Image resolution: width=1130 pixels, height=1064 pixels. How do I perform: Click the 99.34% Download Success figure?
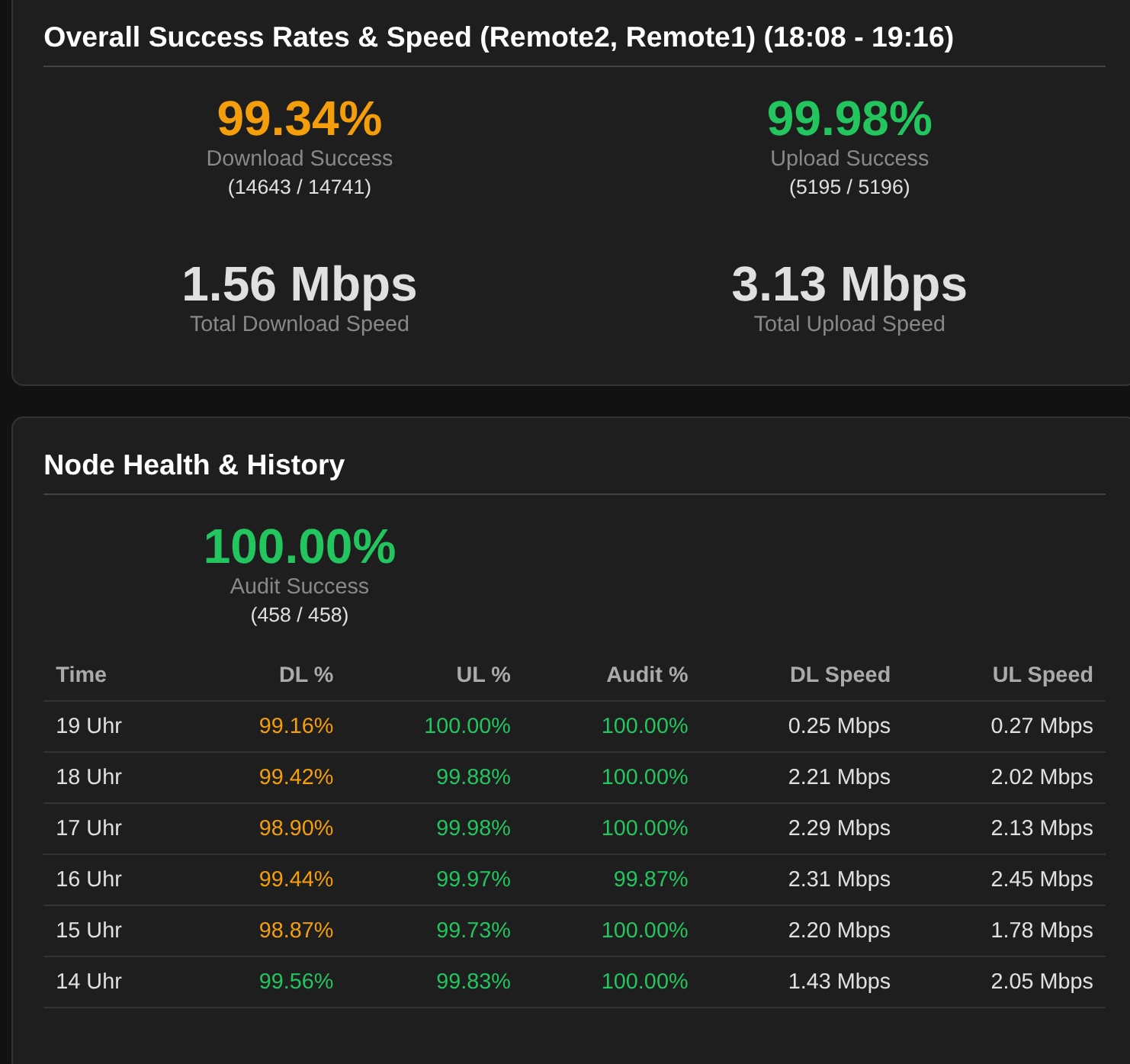point(300,119)
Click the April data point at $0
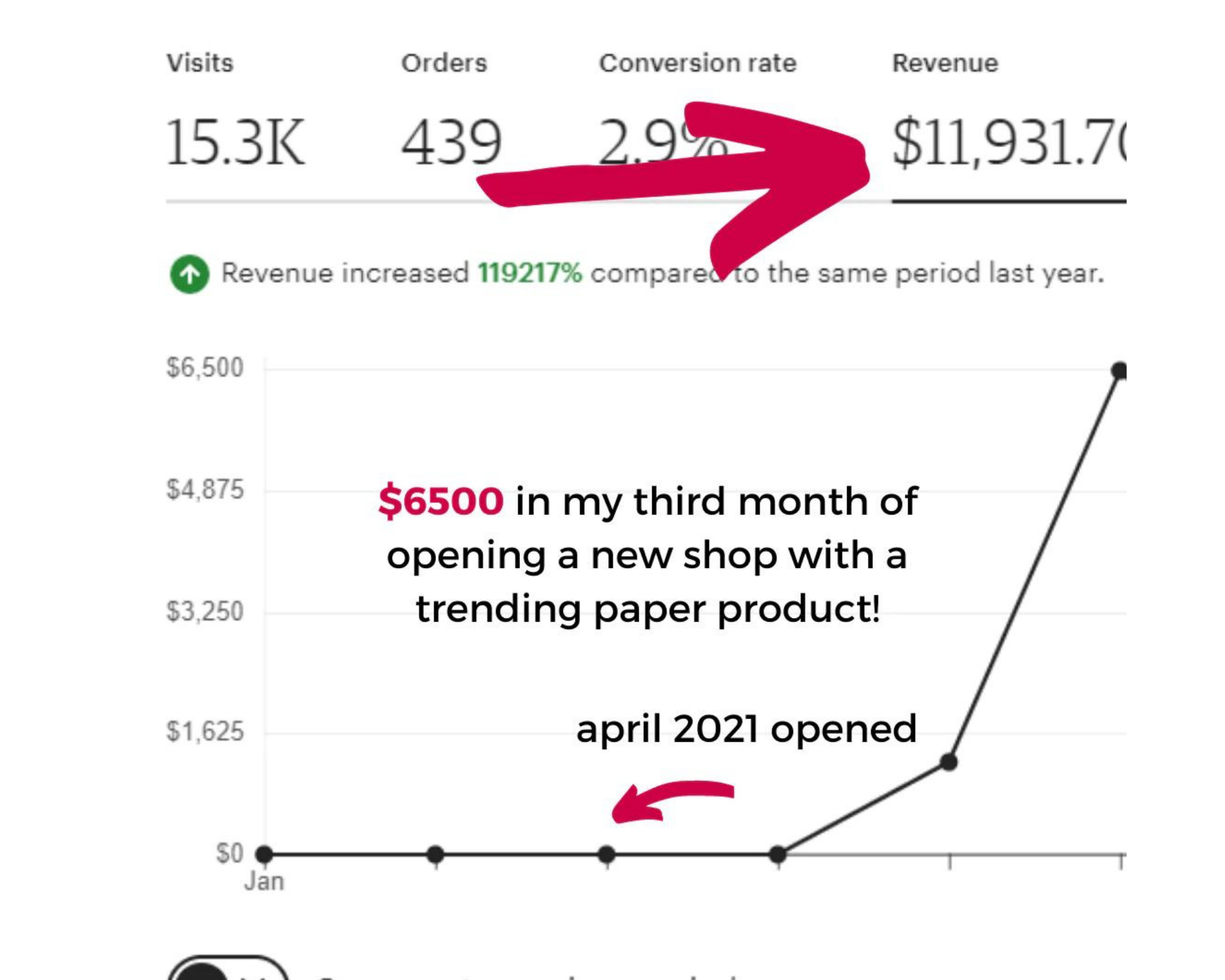This screenshot has height=980, width=1225. point(778,854)
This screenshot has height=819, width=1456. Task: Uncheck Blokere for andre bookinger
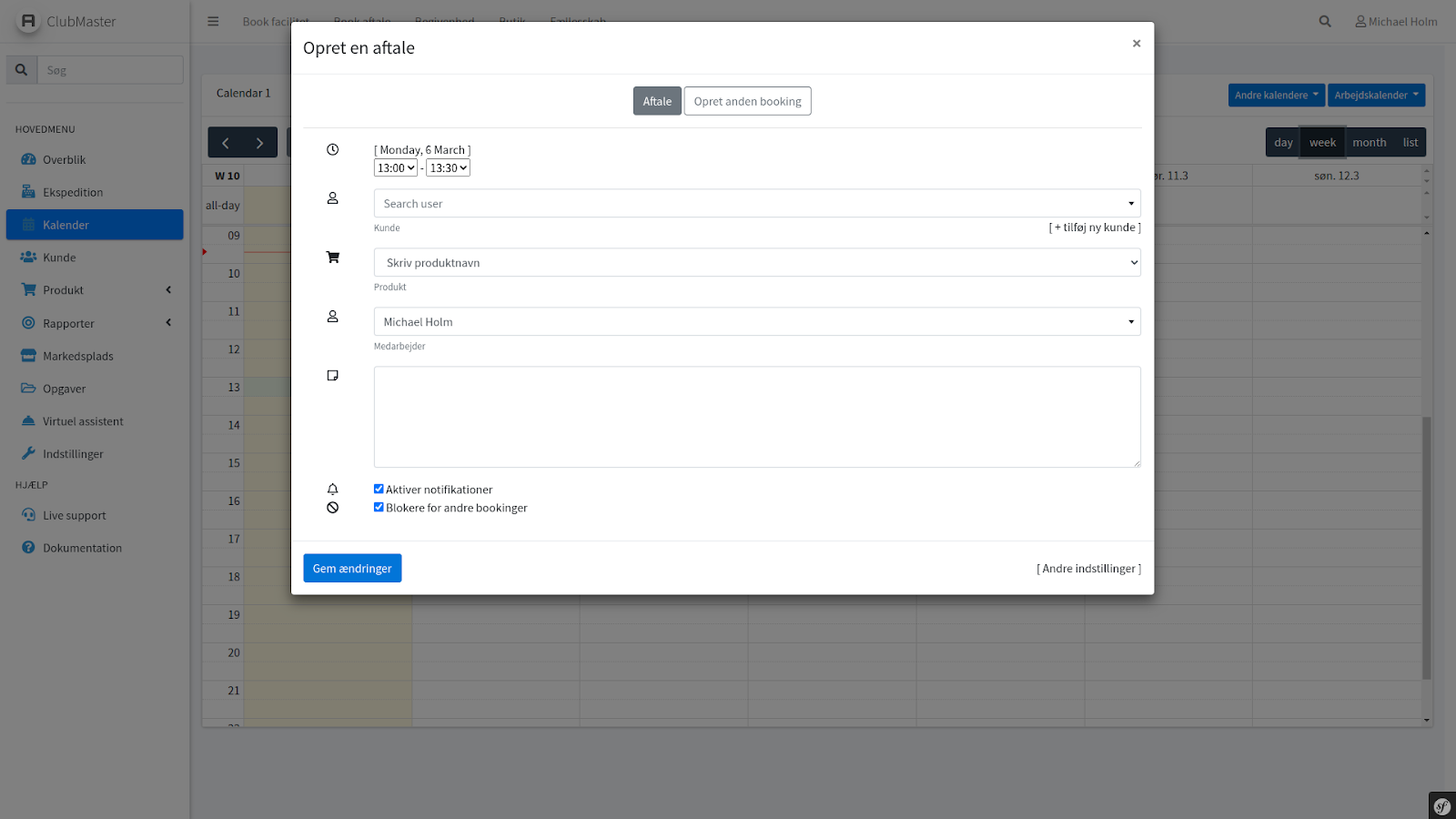point(379,507)
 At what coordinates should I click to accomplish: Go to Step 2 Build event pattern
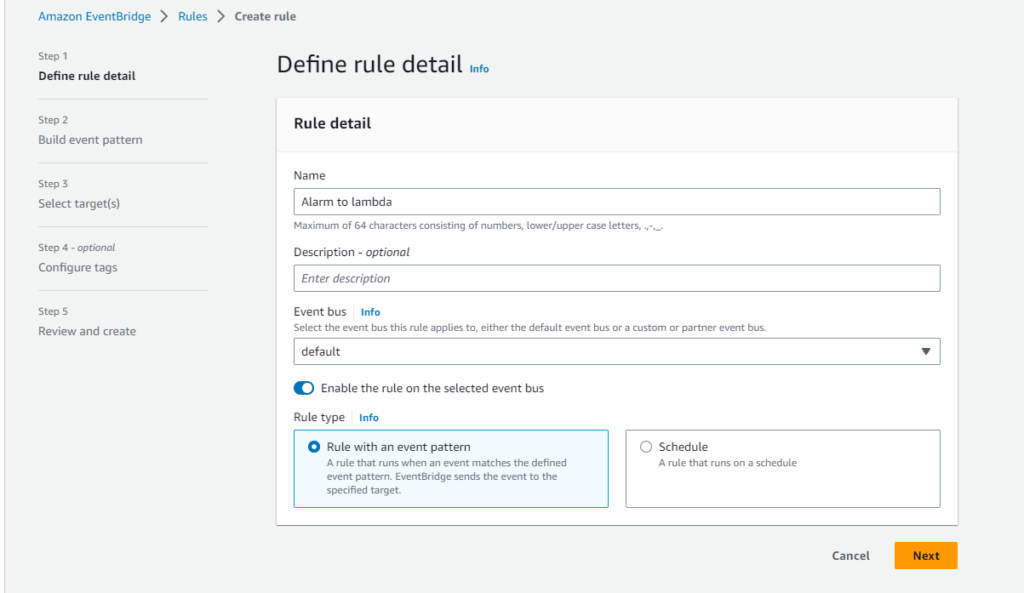pos(90,140)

◆ ◆ ◆

- **Directions**
Although the records include pictures, output only their text, exactly and completely.

- **Exercise response**
Image resolution: width=1130 pixels, height=1064 pixels. How do I perform: Click the 99.34% Download Success figure?
point(300,119)
Click the April data point at $0
This screenshot has height=980, width=1225. point(778,854)
This screenshot has height=819, width=1456. Task: Uncheck Blokere for andre bookinger
point(379,507)
 At what coordinates should I click to accomplish: Go to Step 2 Build event pattern
pos(90,140)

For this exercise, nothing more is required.